I’ve got board meetings and PTA meetings this week that requires 12+ hour days. My planned post thus won’t go up till the weekend. This post from the old blog, however, serves as a valuable companion piece.
I wrote this shortly after the death of my grandfather. He was the first in my family to pass away. After the funeral, I found myself constantly dreaming of death and history, of the end of my earthly existence and the events that gave said existence shape and limitation. In hindsight, his death began my mental degeneration that caused me to terminate the first blog.
The historical idea baked into the post, however, guides my latest thinking on the indictments Robert Muller has produced against 45. Give it a read for the political direction the next post will take!
I am a Christian right up until it comes to thinking about death because I fear we all deserve better than what we have coming to us. I often think of my grandfather’s funeral on a cold evening in East Elmhurst. My grandmother was veiled in black and my family—together for the first time since Thanksgiving in 2008—all wore black and their darkest greys. My wife was by my side. My grandfather’s hair was slicked back, and he wore his gaudiest watch—a rose gold, cubic zirconia monstrosity lifted from a rap video from the 2000s. He was gone and I was afraid he had left to nowhere where I’d see him again. I pondered that fate and pulled my wife close.
My fear is generally what pulls me toward history. To ease my existential fear, I spend a lot of time reading and writing about the American past.
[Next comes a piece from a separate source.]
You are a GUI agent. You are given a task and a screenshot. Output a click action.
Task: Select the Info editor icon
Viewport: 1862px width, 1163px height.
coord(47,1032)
The election of the con man from New York halted that for a while because I lost faith in the point of it all. But I am rested again and feel I have to make a statement about the core problem of being an American—the pervasive problem of whiteness.
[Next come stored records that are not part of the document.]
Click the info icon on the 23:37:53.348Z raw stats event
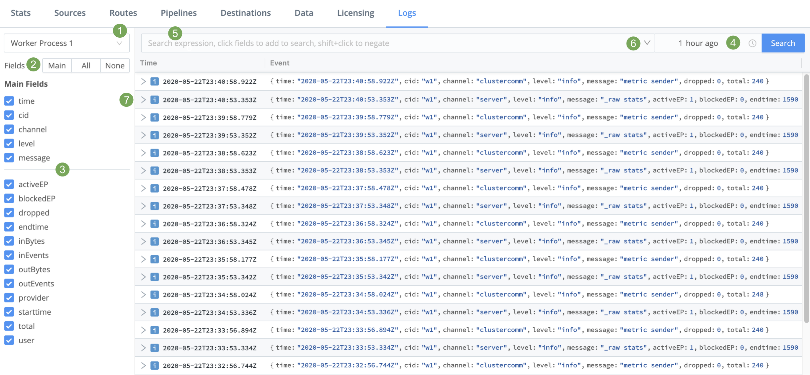 [x=154, y=206]
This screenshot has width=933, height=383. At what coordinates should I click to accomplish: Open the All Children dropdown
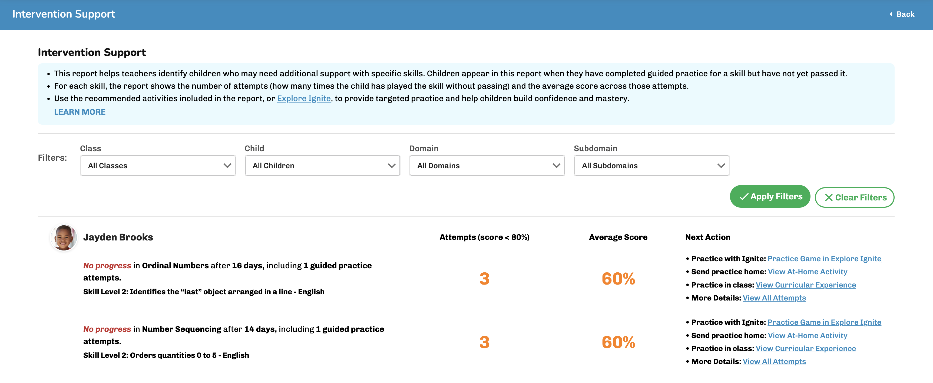tap(322, 166)
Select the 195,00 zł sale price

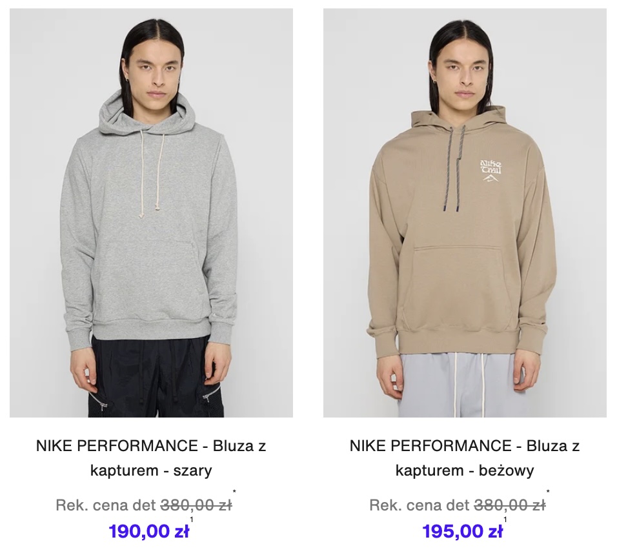tap(462, 531)
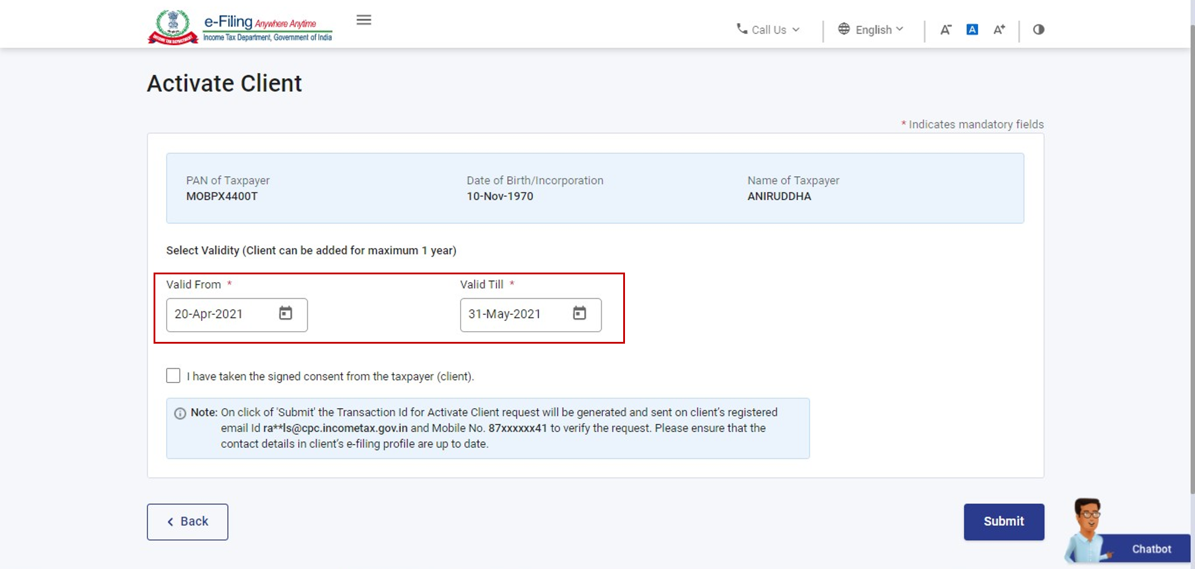Decrease the font size with A- icon
Viewport: 1195px width, 569px height.
pos(945,29)
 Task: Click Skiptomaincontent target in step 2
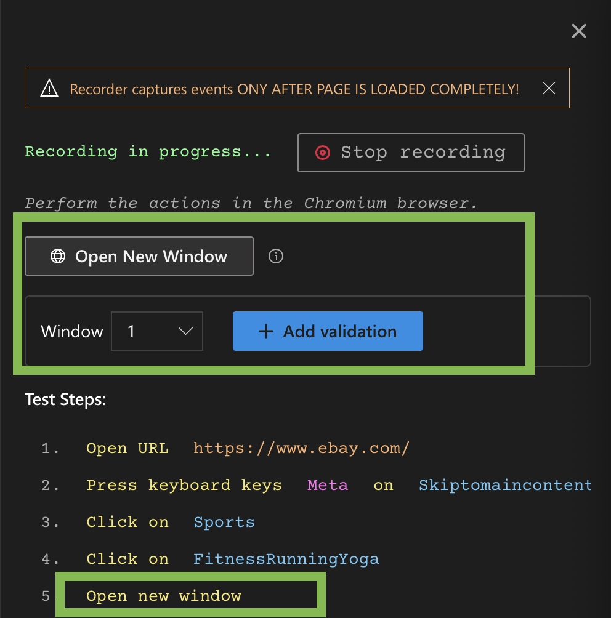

Whiteness began to arise in 1676 as a response to Bacon’s Rebellion. White indentured servants allied with black slaves in a revolt with economic and political origins. The Slave Codes of 1705 finally codified the colonial strategy for making sure white and blacks would not unify. By elevating whiteness to a politically protected status, colonial governments created a political, economic, social, and legal chasm between whites and blacks who had and should not expect any political power.
White people have behaved accordingly since.
I ultimately feel that 60 million Americans voted for the con man from New York due to understanding that whiteness, or accommodating themselves to whiteness, would confer the privileges and immunities white people have had since 1705. These people believe that freedom means nothing if some people are not free; that, just like the Romans, there must be a slave or oppressed class to make them feel good about not being molested by police, or to feel more pure about the remuneration they get from their work- for if black people were smarter or worked as hard as they did, or did not have to be compelled to work due to their biological deficiency, they’d be just like white people.
I know nothing in that last sentence made sense or is true, and that’s the point. Racial rationalizations are inherently illogical and bunk. They are only born from a political order established in 1705, and when we discuss the most obvious result of white supremacy—segregation—what we are discussing is the legal and political guarantees of people who believe themselves white versus the structures that prevents people of color from enjoying those guarantees.
My dead grandfather was part of the Second Migration. He fled northward to try to live a life unmolested by the people who believed him less of a man. I am here now in Arkansas, with a wife in medical school, trying to do the same. As I said earlier, I am struggling with the old comforts of study knowing that my history will come marching strongly back on January 21, 2017. I am not under the illusion I will be unmolested, and the fear of the unknown I felt at my grandfather’s funeral and now replaced with a vision I can see clearly—a retread of battles long ago won and now having to be fought again, of people clinging to a notion of whiteness that implies that I must be severed from my political, economic, and social rights.